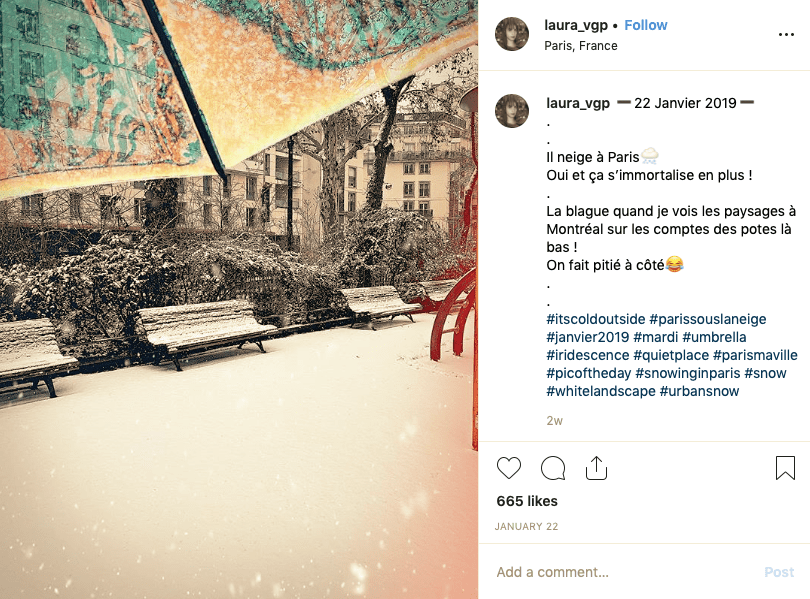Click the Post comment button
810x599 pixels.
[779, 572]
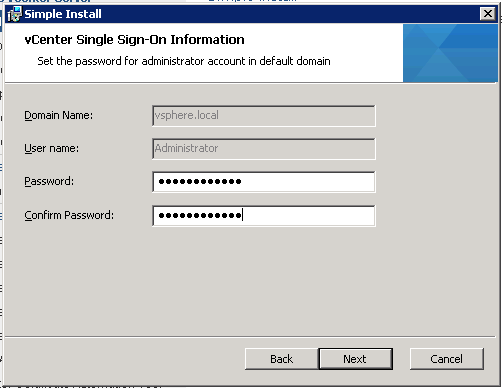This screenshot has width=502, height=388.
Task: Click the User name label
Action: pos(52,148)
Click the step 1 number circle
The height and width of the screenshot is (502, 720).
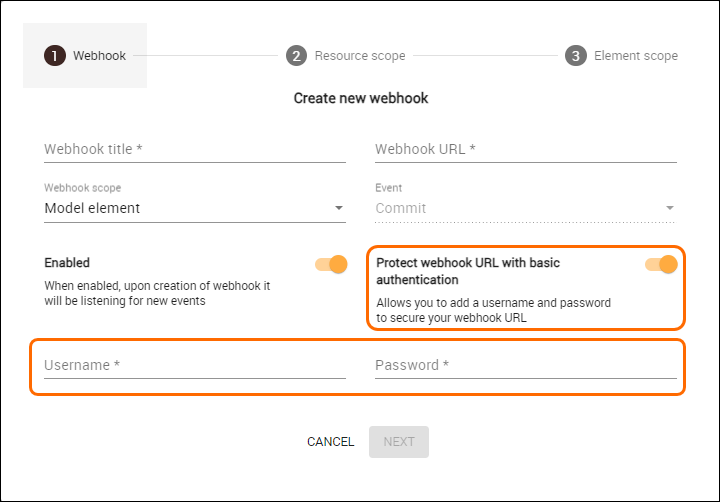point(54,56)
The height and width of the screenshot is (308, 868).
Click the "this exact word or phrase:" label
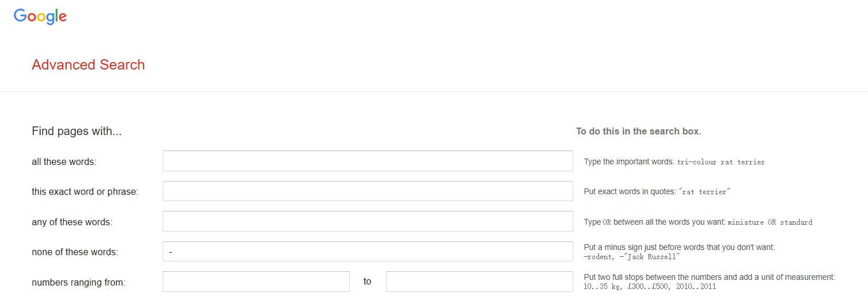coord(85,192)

* * *

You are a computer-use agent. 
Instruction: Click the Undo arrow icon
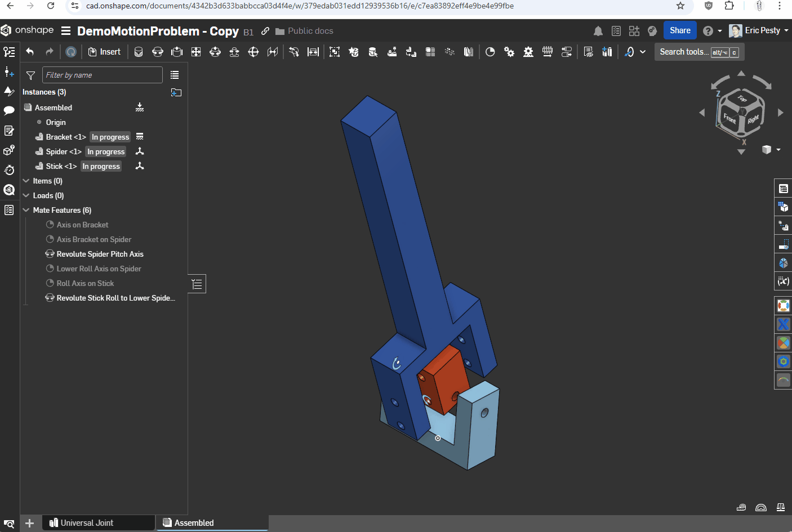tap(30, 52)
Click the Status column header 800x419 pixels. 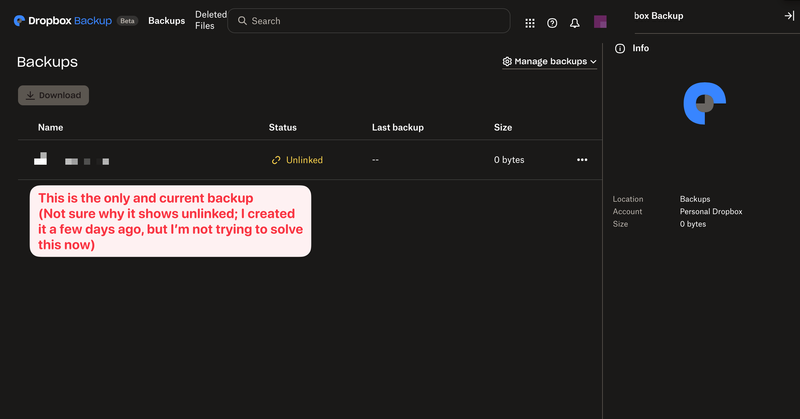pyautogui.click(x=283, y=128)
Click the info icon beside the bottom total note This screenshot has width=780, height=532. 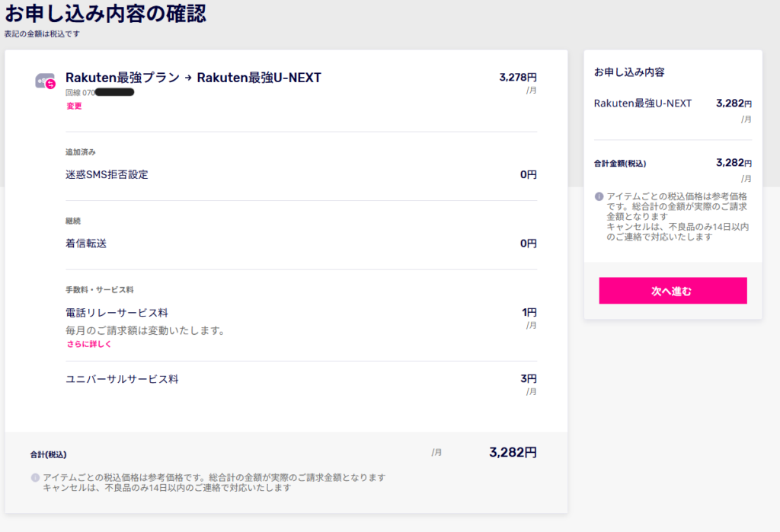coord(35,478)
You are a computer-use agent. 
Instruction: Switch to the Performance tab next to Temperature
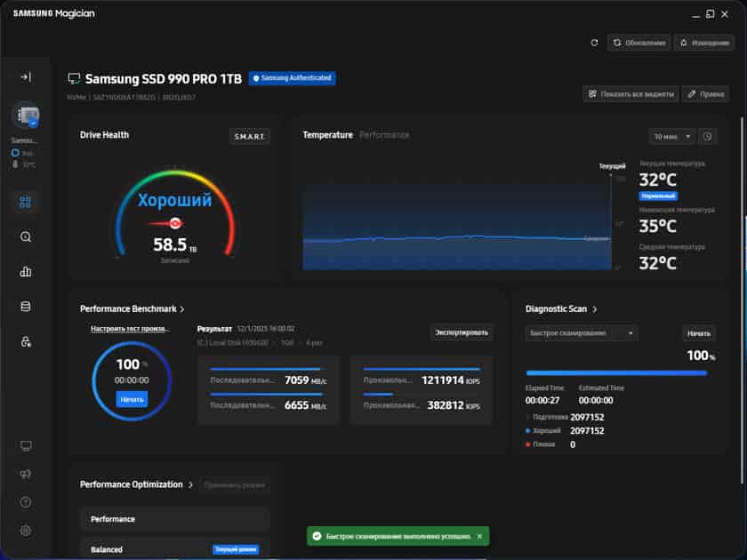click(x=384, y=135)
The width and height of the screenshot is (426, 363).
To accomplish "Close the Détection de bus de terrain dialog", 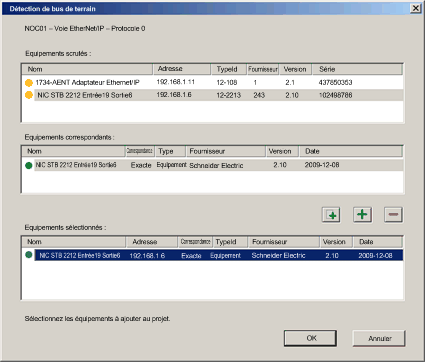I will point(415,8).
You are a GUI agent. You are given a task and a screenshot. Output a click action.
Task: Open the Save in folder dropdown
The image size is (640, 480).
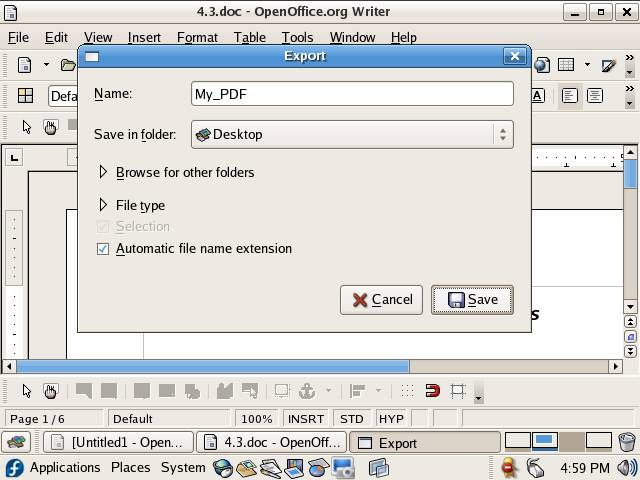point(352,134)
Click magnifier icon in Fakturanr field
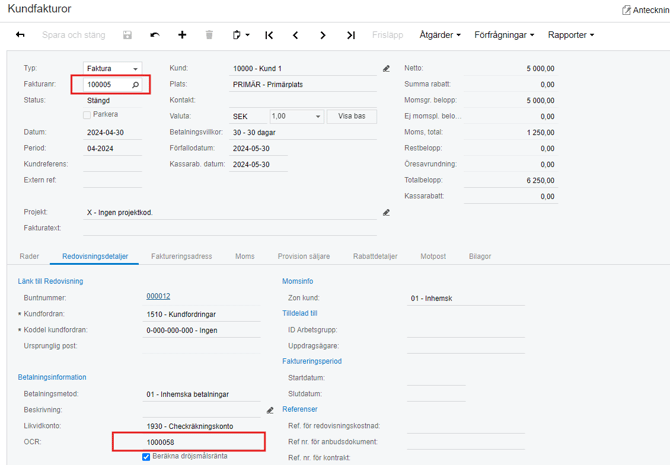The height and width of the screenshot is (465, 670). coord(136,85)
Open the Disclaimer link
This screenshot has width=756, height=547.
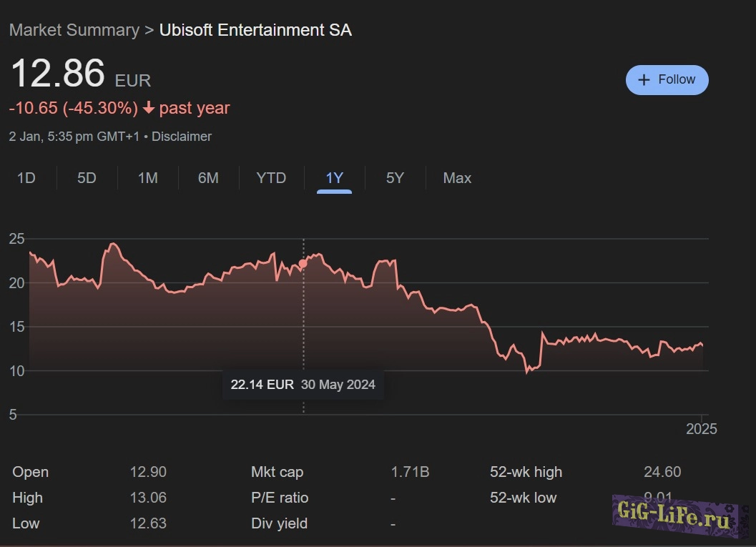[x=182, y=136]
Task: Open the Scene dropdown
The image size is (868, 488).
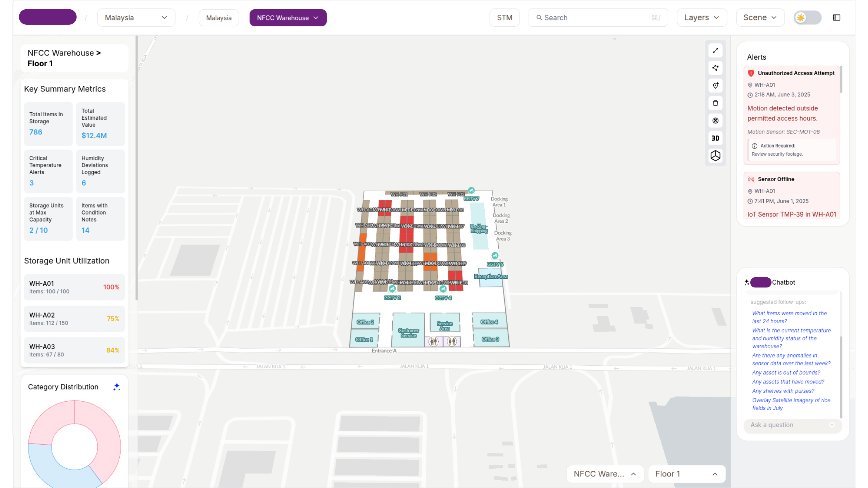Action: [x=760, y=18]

---

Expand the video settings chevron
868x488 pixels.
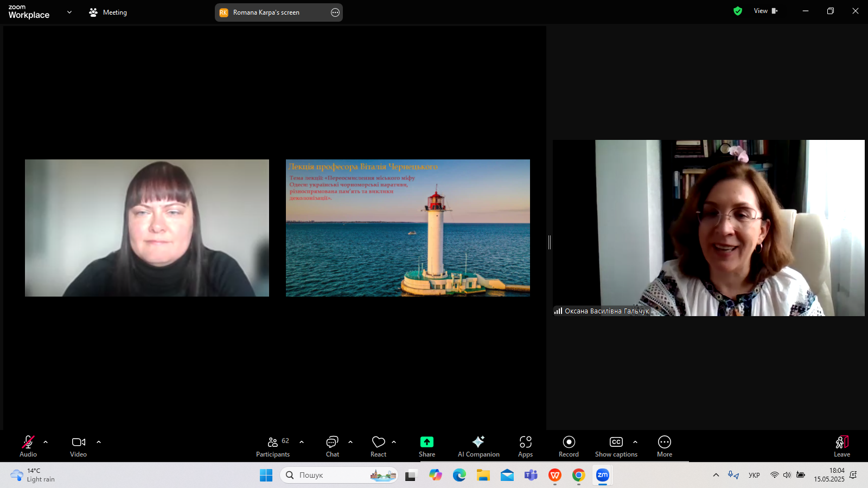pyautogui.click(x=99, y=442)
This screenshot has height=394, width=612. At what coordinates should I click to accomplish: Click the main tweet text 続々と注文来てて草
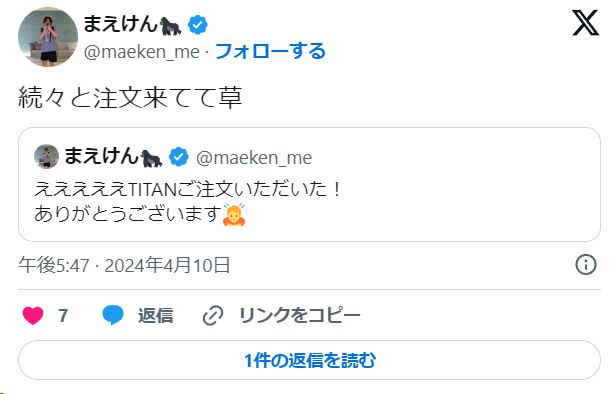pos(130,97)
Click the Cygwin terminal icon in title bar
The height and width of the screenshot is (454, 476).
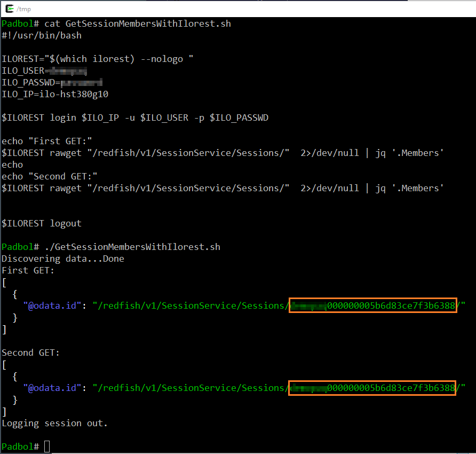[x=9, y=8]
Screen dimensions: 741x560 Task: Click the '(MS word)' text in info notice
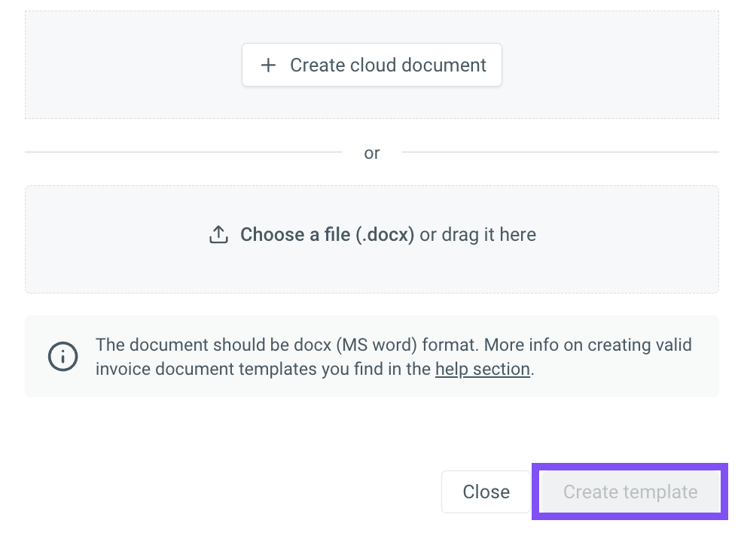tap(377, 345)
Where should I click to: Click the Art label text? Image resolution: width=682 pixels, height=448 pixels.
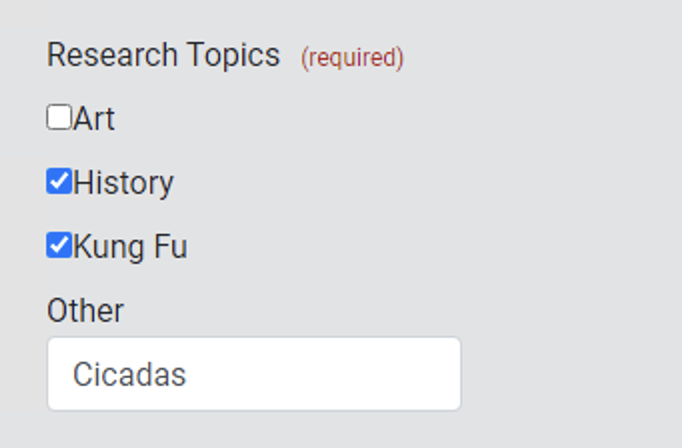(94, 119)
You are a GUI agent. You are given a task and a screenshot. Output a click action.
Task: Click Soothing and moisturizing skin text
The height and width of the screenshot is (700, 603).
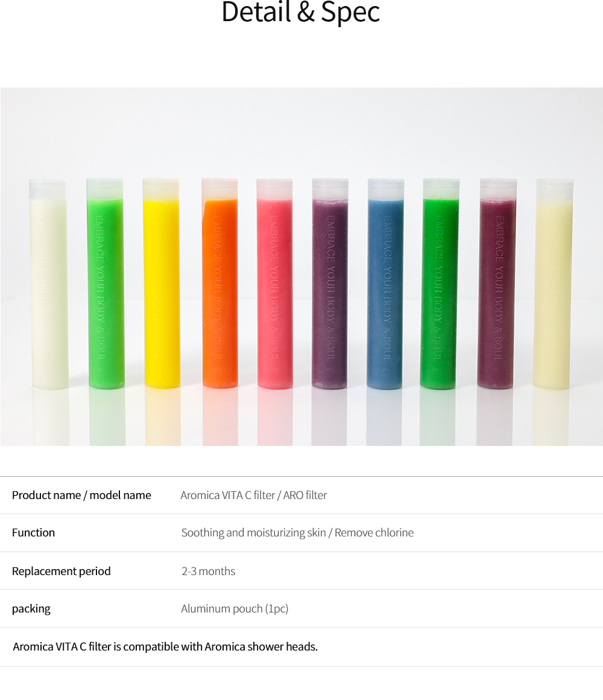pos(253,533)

◆ **Problem to solve**:
Show all lines in the preceding material that have "dropdown" in them.

◆ **Solution**:
Task: Open the Save in folder dropdown
Task: Open the Scene dropdown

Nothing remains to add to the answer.